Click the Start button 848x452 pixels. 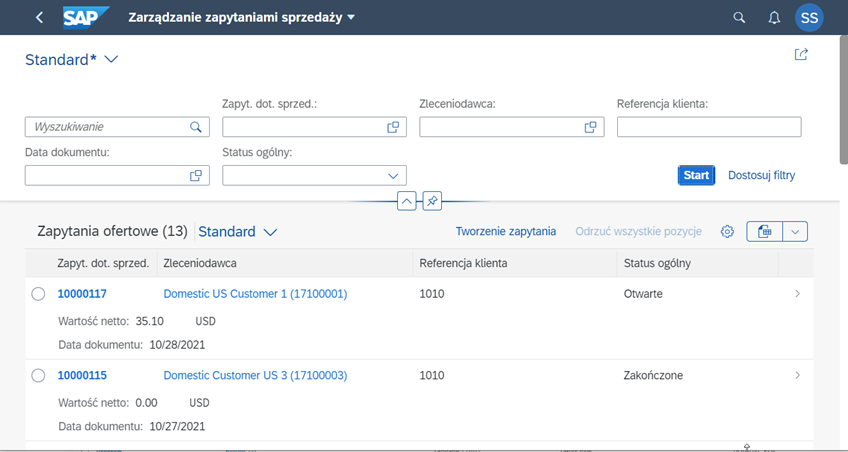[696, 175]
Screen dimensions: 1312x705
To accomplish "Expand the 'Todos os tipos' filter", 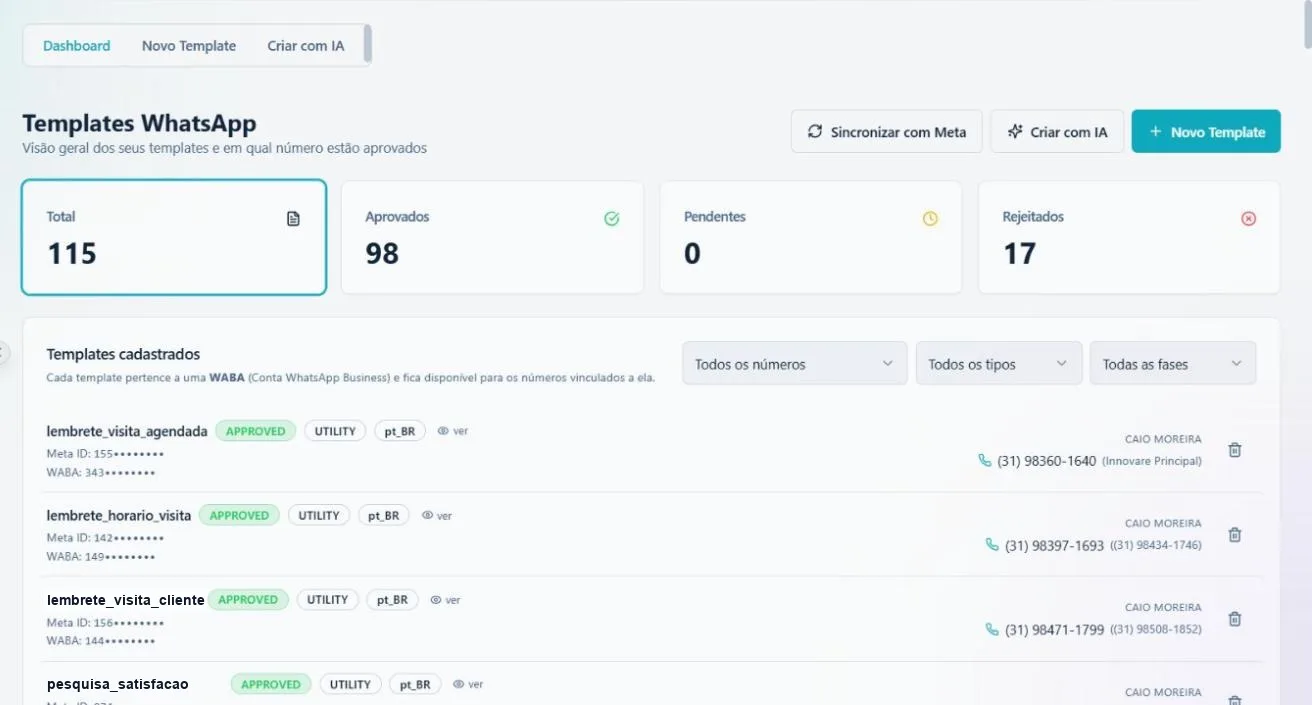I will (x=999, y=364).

--

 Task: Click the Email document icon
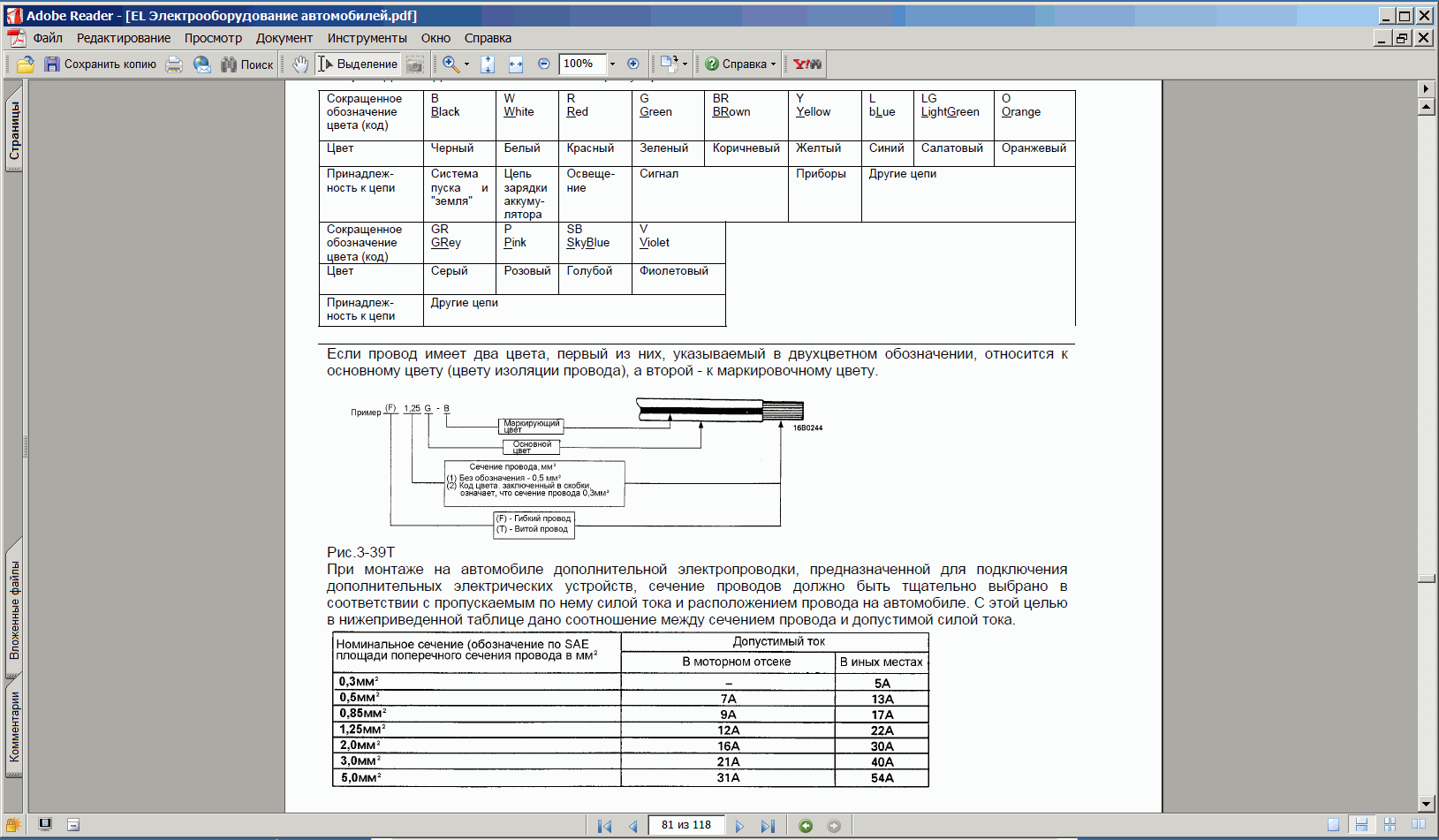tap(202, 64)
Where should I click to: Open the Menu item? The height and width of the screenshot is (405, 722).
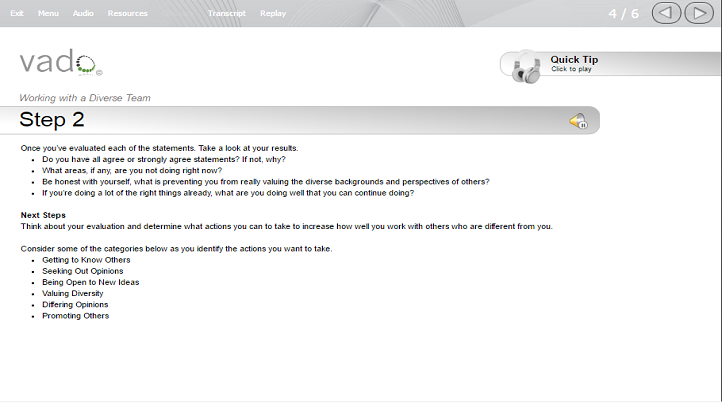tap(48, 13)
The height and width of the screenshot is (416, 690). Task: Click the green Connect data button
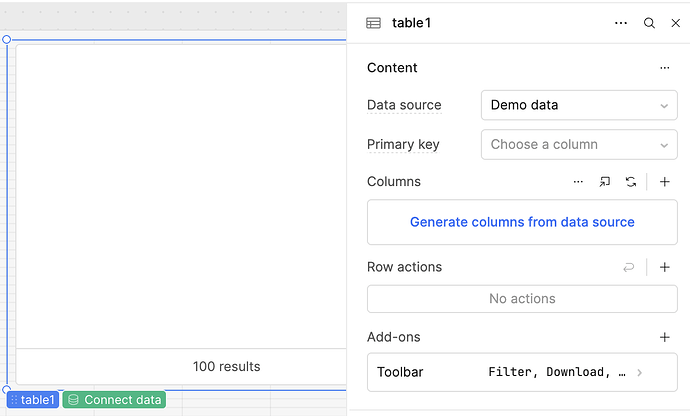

- [EXERCISE REQUIREMENTS]
Give back exactly the lines of the listing above from the one that contains "Where should I" up to and including the one that contains "The height and width of the screenshot is (416, 690).", but not the pictures, and no other lines.

- [ANSWER SPACE]
Where should I click to: Open the Menu item? The height and width of the screenshot is (405, 722).
tap(48, 13)
The height and width of the screenshot is (416, 690). Task: Click the green Connect data button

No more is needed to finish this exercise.